In considering what weight should be attached to the denial at the trial vis-a-vis the voluntary confession. I cannot overlook the fact that the retraction came up nearly two years after the confession, after the appellant must have had time to consider the dismal consequences of his dastardly act. The confession is more compelling in this case in which, as pointed out by the learned trial judge, confessions were made on three different occasions and were consistent with other facts which have .been proved in evidence by P.W. 1, P.W.2, P.W. 4 and (I would add) P.W. 6: See on this Ntaha v The State (1972) 4 S.C.1.

It is certainly not true that there was no legal evidence against the appellant apart from these confessional statements. To take but two examples, his account in the statement about the nature of the murder weapons and where he used them to inflict injuries on the deceased agrees with the opinion of the medical witness (P.W.6). His account about where he dumped the body of the deceased agrees with the evidence of P.W.1 and P.W.2 as to the consequential discovery of the corpse.

I shall make a short cut of the complaint on behalf of the appellant that the court below did not consider some of the additional grounds of appeal filed by the appellant. With respects, this contention has overlooked the fact which this Court had underscored in many cases: the fact that appeals in the Court of Appeal and, indeed, this Court are argued and decided on issues for determination and not on grounds of appeal. In the appeal in the court below, Ndoma-Egba, J.C.A. who wrote the lead judgment carefully set out in full the issues for determination as formulated on behalf of the appellant from the grounds of appeal.

Those issues are at page 44 of the record and those on behalf of the respondent at page 45. Thereafter he proceeded to consider the appeal on those issues. He did not need to refer to the grounds of appeal after formulating the issues. I would like to emphasize that since the introduction of brief writing in these two courts the only use an appellant can make of the grounds of appeal is to use them to formulate the issues for determination in the appeal.

Once that has been done, as in this case, the argument both in the brief and in oral argument ought to be based on the issues; not grounds.
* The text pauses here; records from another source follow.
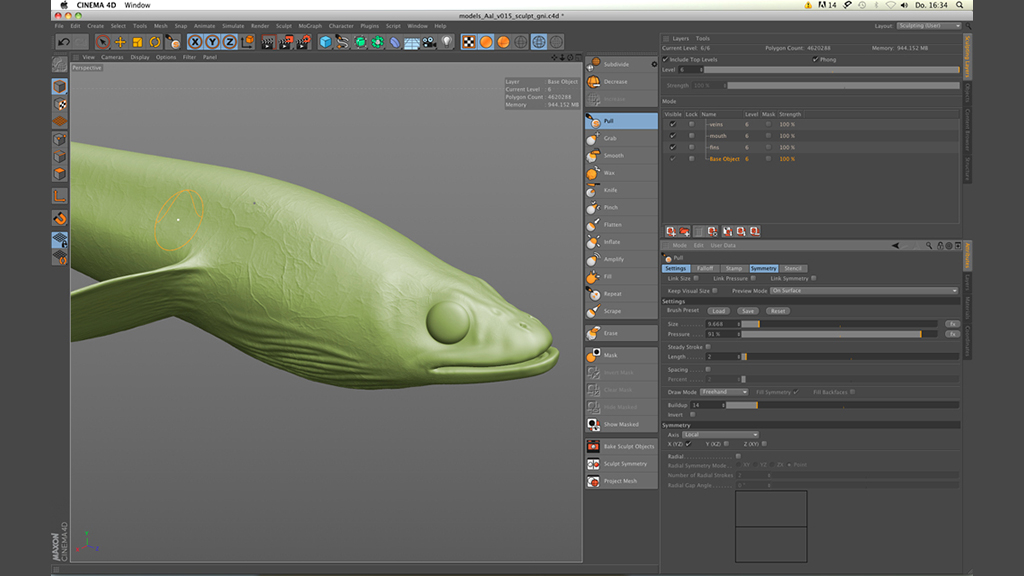Enable the Steady Stroke checkbox

click(x=707, y=347)
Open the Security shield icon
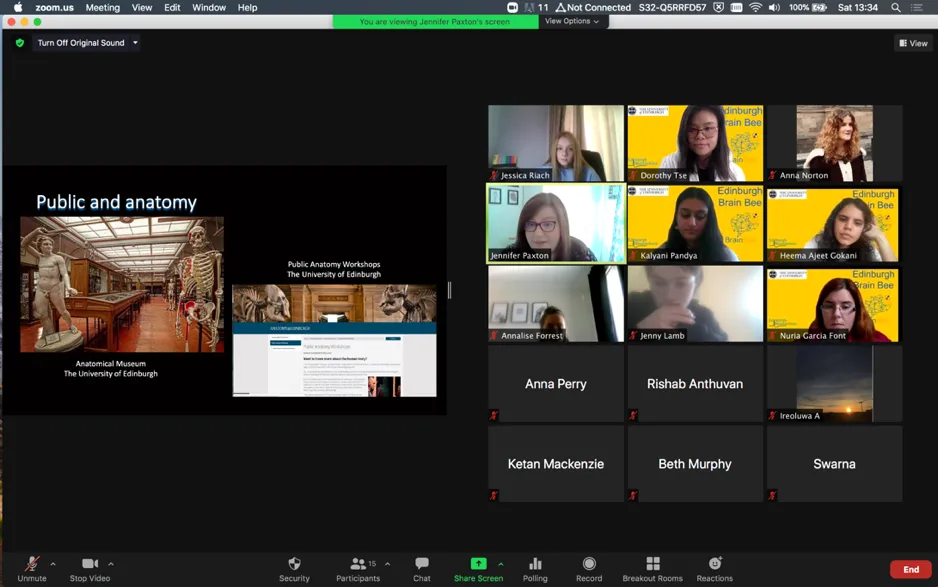 pos(294,565)
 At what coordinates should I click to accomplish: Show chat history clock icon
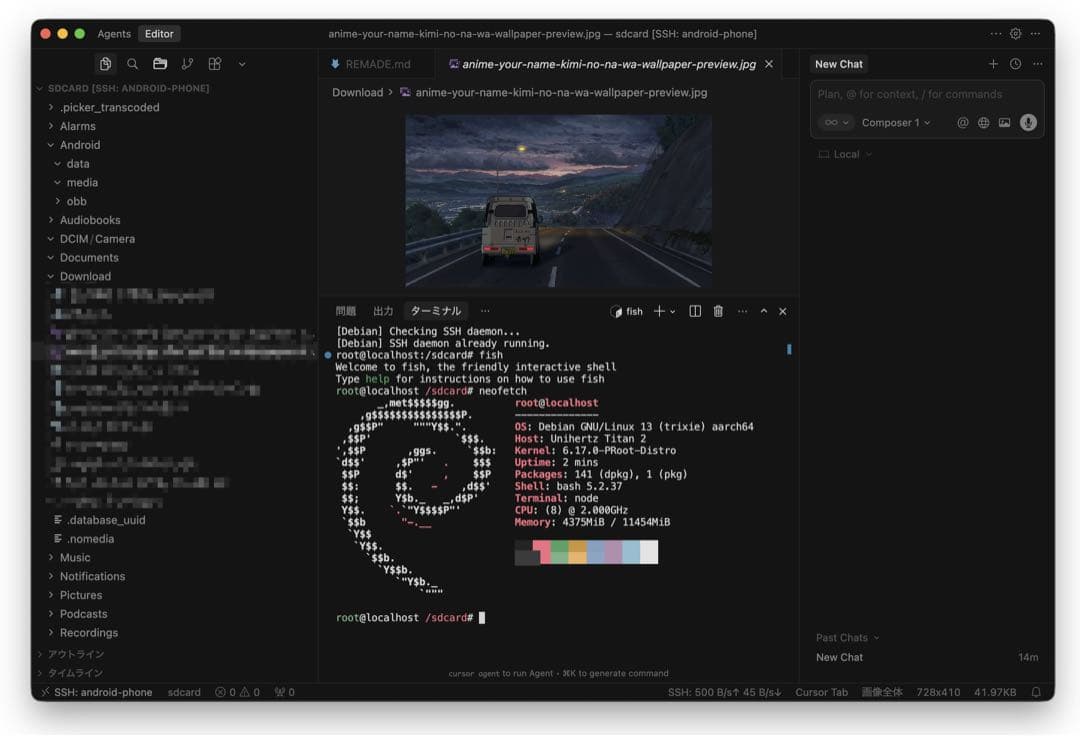(x=1015, y=64)
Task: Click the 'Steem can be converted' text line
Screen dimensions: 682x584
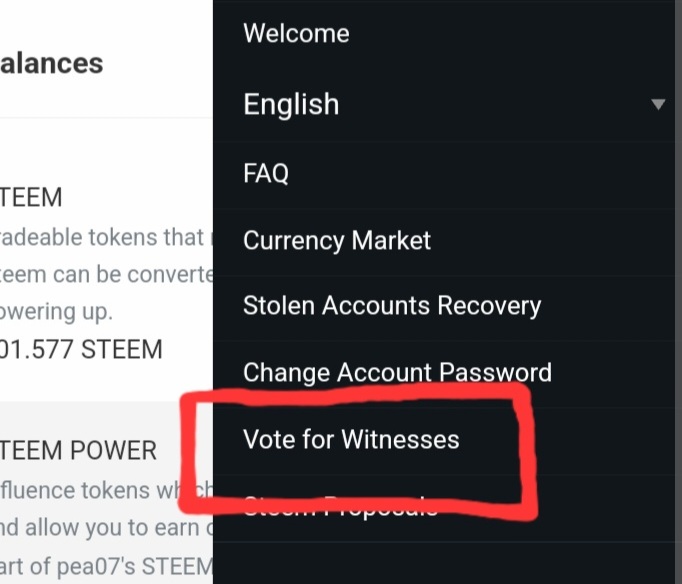Action: [x=105, y=274]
In Udeze & Ors. v. Chidebe & Ors. (1990) 1 NWLR (Pt.l25) 141. at p .161, the Court of Appeal, probably in error, decided to consider the appeal on the grounds of appeal rather than on the issues and in doing so failed to consider at all some grounds of appeal. This is not the position in this case. So the cases cited on misdirection are not in point. This contention is, therefore, misconceived.

As these have disposed of all the issues raised on behalf of the appellant, the appeal fails and is dismissed. I affirm the judgments of the courts below and the sentence of death imposed on the appellant.